6 Respostas para “Boy Erased: A luta de Garrard Conley contra a cura gay

  1. Tenho lido vários livros com essa temática. Sempre são os filhos relatando suas angústias e seus dilemas. E eu? sou a mãe saindo do armário. Estou adentrando nesses escombros da desconstrução. Sim… escrevi um livro com essa temática, que por sinal chama-se Desconstrução. Ele relata o dilema de uma mãe evangélica, que ao longo dos anos fez uma construção padrão que se desmorona ao receber a notícia que seu filho é gay. O Brasil precisa de autores nacionais que abordem essa questão. Se alguém se interessar em conhecer meu trabalho… é só chamar “linolica” no google. Sim… sou eu mesma, em busca de oportunidade de compartilhar minha experiência, minha história.

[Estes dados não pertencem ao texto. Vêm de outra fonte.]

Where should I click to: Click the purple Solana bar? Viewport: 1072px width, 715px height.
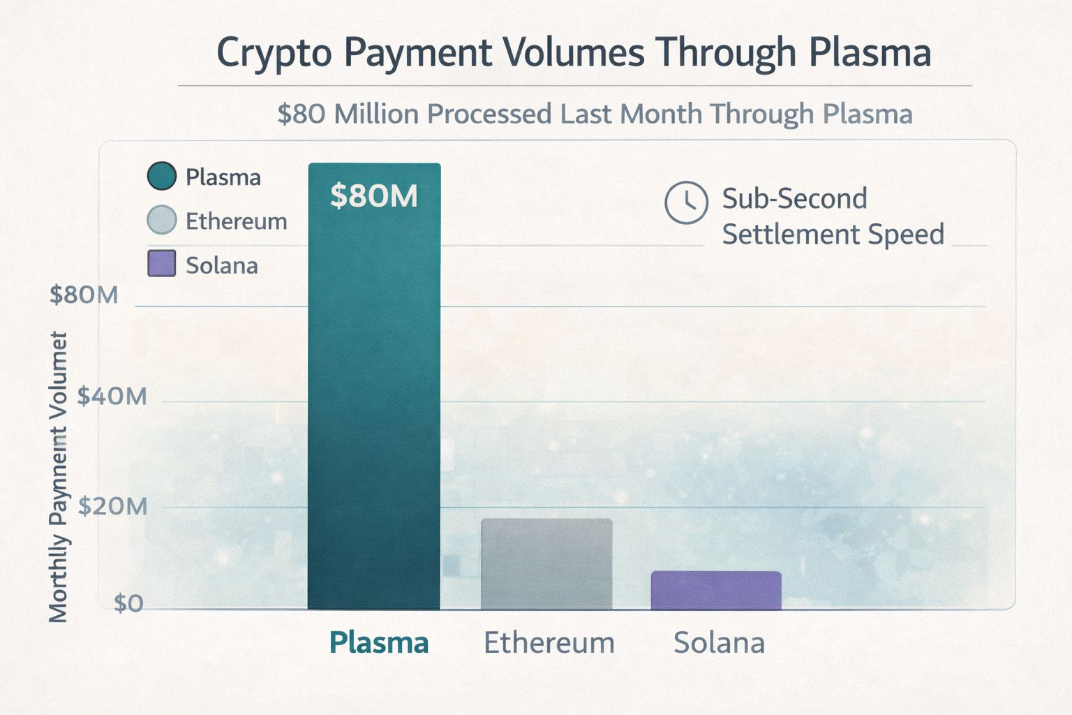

  2. Lendo esse artigo, se espantei, chorei… senti vontade de gritar, olhei para o céu e disse: “Deus, é toda essa desgraça a sua vontade? Toda essa raiva, essa repreensão psicopata e suicida?”. Não. Precisamos mudar! A nossa sociedade está doente e o vírus são seus preconceitos. Humanidade, ouçam os nossos gritos!!!!!!!!

  3. Foi feito um filme sobre esse livro? Qual o nome do filme? Tem no YouTube?
    Foi feito um filme sobre esse livro ? Qual o none?

  4. Oi, Valdirene! O nome foi filme é “Boy Erased: Uma Verdade Anulada” e, no momento, só está disponível em DVD.